The Periods of the Grand Tour
The 'golden age' of travel
Temporary swings of fortune did not undermine a preeminence that remained solid throughout the 17th and 18th centuries, and that became unassailable in the latter in particular, a “golden age” of travel which did not come to a complete end until the eve of the 19th century, when the Napoleonic storm broke over the continent. Building on its foundations in the 17th century, therefore, the “golden age” did nothing but expand the phenomenon out of all proportion, so that between 1760 and 1780 a chorus of complaints could be heard from foreigners besieged by their fellow countrymen not just in the major cities but even in the minor ones (including Lucca and Siena). There was also an enormous growth in the host of attendants, always commensurate with the traveler’s rank and means: physicians, cooks, valets, painters, musicians and couriers, who often, in their turn, became practiced compilers of travel accounts. Women also began to make their appearance in the itinerant community, precursors of the great female travelers of the Romantic era.
The 1740s
An important watershed in the history of the journey to Italy came in the 1740s, when the extraordinary archeological discoveries at Herculaneum (1738) and Pompeii (1748) added new coordinates to Italian itineraries. Up until then it had been possible to recognize the origin of travelers, and it was said, quite rightly, that the English could be distinguished from the French by the fact that the former preferred Venice, while the latter had favored Rome ever since the time of Rabelais. Around the middle of the 18th century, however, there occurred what has been called the “internationalization” of the Grand Tour (De Seta, 1982), which unified the itineraries (from north to south) hinging around the epicenter constituted by the two cities. This “internationalization” represented the material aspect of a supranational concept of Europe, a typically 18th-century idea and a mark of the cosmopolitan culture that was emerging. At the same time the duration of the journey began to shorten, a sign of a reduction in the financial means available and in the willingness to devote time to it.
How the idea of the tour was transformed
After the Congress of Vienna, in fact, new myths grew up around Romantic Italy and the tour, with the modernization of society, took on new tempos and embodied new values.

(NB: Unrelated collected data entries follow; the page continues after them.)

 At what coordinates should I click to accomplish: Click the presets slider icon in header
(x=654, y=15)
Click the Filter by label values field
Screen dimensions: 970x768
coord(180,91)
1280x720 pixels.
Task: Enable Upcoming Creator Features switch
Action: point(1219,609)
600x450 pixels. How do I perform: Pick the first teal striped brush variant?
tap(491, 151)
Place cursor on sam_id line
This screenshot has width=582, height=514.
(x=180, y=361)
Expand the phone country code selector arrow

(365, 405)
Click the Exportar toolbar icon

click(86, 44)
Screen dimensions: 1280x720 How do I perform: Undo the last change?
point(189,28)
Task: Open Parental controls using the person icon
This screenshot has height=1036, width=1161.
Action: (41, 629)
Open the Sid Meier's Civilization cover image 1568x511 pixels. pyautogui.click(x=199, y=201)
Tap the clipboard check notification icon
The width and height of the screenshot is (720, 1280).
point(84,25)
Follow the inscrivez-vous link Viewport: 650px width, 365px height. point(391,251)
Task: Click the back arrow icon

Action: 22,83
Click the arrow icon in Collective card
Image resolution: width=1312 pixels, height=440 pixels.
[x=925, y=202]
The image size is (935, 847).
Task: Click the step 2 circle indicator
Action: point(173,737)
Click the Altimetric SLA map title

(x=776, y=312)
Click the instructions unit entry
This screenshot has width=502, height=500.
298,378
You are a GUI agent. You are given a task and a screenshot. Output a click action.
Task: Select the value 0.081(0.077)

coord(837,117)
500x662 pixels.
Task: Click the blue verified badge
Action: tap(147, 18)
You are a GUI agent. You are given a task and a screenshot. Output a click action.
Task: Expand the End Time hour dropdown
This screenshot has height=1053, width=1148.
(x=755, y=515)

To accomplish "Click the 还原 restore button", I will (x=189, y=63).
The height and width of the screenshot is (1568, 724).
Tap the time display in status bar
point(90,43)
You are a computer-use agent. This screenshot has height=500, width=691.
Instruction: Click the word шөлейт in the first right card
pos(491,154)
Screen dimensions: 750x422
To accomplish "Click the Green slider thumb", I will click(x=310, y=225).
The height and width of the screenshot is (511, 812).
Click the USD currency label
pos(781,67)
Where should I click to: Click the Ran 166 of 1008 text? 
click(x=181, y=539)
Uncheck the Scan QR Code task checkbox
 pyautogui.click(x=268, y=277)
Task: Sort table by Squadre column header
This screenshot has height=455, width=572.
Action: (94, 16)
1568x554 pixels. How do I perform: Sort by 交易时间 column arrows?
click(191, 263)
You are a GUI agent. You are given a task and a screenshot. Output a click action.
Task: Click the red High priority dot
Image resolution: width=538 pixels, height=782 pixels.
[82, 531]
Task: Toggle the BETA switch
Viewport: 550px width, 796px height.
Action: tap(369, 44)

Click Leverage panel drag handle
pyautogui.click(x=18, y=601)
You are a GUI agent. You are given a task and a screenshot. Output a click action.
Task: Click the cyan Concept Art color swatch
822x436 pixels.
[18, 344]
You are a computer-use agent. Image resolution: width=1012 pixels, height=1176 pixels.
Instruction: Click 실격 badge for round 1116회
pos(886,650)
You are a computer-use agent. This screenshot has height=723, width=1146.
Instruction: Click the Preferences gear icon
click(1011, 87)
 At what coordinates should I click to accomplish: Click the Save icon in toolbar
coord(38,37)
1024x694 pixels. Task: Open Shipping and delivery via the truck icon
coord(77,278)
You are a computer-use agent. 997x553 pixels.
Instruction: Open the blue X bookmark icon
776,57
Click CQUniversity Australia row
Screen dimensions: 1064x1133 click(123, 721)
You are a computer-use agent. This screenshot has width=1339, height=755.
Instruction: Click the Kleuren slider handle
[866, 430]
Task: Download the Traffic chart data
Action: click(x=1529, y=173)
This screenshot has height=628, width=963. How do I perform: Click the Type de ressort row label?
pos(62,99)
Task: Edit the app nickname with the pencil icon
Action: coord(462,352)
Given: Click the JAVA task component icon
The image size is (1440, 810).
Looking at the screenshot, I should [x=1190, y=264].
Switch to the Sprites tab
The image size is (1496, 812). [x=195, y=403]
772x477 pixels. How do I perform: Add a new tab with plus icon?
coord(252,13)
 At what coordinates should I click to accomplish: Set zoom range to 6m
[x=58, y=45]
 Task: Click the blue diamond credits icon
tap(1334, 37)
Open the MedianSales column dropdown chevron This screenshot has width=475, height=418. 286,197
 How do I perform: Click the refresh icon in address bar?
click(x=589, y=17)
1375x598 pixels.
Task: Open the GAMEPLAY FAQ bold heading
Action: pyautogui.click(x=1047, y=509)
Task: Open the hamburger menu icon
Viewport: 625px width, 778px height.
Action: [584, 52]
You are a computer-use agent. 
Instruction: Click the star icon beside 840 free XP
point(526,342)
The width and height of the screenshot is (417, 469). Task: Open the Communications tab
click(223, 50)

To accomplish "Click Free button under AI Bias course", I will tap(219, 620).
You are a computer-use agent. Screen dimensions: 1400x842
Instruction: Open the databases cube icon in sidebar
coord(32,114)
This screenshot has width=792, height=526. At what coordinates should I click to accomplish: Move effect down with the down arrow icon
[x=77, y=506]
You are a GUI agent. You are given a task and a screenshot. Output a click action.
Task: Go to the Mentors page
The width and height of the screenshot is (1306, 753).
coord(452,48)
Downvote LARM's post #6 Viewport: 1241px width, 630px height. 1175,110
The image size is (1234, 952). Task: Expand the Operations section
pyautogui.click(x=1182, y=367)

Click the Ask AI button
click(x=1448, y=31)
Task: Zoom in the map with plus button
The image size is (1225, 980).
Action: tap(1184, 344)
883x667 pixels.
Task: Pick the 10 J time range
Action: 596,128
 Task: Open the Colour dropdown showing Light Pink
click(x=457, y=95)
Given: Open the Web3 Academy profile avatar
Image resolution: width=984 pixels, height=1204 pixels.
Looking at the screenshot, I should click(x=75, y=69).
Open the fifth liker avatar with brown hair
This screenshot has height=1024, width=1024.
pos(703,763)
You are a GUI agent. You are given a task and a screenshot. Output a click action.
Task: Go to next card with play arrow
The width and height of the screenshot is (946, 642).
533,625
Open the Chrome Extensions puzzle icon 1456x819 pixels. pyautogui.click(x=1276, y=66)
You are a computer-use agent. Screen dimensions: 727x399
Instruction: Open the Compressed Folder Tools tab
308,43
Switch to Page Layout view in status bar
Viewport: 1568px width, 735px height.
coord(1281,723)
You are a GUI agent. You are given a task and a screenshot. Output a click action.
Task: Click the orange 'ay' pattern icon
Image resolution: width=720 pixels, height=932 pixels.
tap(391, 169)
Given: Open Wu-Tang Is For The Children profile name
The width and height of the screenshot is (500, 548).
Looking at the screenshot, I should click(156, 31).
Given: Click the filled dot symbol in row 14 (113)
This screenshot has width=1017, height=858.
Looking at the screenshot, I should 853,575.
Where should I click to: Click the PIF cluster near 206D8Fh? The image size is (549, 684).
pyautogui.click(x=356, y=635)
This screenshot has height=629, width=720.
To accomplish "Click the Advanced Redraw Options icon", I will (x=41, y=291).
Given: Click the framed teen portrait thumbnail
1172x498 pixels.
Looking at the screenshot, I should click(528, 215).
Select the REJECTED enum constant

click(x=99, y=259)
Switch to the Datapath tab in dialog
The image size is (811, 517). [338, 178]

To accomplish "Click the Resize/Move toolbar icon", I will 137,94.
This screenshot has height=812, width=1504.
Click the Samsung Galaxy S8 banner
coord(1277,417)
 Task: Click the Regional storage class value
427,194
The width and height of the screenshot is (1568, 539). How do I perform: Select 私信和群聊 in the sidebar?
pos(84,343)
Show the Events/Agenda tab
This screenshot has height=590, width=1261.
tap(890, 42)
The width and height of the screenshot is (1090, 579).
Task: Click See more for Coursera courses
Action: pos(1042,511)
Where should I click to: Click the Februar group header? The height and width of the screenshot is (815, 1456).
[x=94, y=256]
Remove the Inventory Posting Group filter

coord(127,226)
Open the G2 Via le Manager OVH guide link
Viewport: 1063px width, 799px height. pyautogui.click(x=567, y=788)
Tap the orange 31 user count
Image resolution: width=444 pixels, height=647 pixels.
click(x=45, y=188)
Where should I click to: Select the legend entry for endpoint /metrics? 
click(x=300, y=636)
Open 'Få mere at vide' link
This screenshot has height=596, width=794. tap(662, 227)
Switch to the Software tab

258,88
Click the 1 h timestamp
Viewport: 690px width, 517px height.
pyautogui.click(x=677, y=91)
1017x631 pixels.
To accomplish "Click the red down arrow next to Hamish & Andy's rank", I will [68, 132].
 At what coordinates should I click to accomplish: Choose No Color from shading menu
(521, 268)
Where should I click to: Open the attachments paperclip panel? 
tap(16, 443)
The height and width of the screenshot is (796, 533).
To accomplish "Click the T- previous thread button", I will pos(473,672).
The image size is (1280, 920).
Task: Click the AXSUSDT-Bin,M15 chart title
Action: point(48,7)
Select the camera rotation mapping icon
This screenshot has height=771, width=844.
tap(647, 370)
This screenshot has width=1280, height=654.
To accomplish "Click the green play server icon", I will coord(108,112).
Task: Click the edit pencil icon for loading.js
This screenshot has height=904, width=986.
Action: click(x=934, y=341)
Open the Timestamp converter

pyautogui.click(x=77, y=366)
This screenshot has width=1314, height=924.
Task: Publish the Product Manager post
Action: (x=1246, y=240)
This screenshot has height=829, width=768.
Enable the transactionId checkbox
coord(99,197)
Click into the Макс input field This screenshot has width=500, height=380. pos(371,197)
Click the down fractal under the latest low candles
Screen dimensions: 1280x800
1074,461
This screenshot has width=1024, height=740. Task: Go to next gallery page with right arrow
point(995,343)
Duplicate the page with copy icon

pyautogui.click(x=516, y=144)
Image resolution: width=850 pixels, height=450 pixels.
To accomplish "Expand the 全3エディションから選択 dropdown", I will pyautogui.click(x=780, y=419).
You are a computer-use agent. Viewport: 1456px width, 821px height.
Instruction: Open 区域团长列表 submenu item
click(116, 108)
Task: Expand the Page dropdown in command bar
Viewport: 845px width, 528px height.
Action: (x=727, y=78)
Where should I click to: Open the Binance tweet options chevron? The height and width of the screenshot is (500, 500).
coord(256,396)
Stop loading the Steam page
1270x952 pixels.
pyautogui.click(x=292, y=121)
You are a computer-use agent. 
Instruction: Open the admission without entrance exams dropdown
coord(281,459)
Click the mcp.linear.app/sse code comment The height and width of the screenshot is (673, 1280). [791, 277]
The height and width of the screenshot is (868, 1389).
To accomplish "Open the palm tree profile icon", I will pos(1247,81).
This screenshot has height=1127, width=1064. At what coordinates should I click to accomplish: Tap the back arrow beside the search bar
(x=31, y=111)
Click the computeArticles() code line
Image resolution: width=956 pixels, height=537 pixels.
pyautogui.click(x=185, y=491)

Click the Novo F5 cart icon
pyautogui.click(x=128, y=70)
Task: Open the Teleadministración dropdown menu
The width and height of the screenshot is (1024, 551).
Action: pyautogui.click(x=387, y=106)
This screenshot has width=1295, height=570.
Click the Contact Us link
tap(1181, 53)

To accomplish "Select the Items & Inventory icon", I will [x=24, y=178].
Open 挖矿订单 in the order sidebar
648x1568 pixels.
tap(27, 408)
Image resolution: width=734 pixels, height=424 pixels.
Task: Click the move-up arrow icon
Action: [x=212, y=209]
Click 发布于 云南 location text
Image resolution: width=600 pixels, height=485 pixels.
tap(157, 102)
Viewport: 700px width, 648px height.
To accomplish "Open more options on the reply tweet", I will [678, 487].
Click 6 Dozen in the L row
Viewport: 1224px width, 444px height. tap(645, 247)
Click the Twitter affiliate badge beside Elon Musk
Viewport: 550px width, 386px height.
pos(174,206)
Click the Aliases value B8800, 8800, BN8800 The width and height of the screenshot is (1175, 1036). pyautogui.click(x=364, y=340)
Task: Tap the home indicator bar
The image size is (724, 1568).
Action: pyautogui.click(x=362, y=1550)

The cultural aspirations diminished, overshadowed by those of pure diversion. The discoveries made on the journey became less and less personal and more and more attuned with the information provided by the ‘guidebook’, the new instrument available to the traveler, who no longer made his own arrangements but was led by the new figure of the tour organizer. The latter, thanks to the brilliant intuition of Thomas Cook and with the help of the new railroad system, took charge of the educational possibilities of the journey, determining them on the base of economic rather than cultural needs. This marked the beginning of the still flourishing phenomenon of organized and mass tourism. The philosophy of travel that this implied, aimed at a broader and more homogeneous sector of the public, was more accessible and cruder than the mindful and high-flown one of previous centuries, when Grand Tourists used to travel the roads of Italy in well-equipped carriages.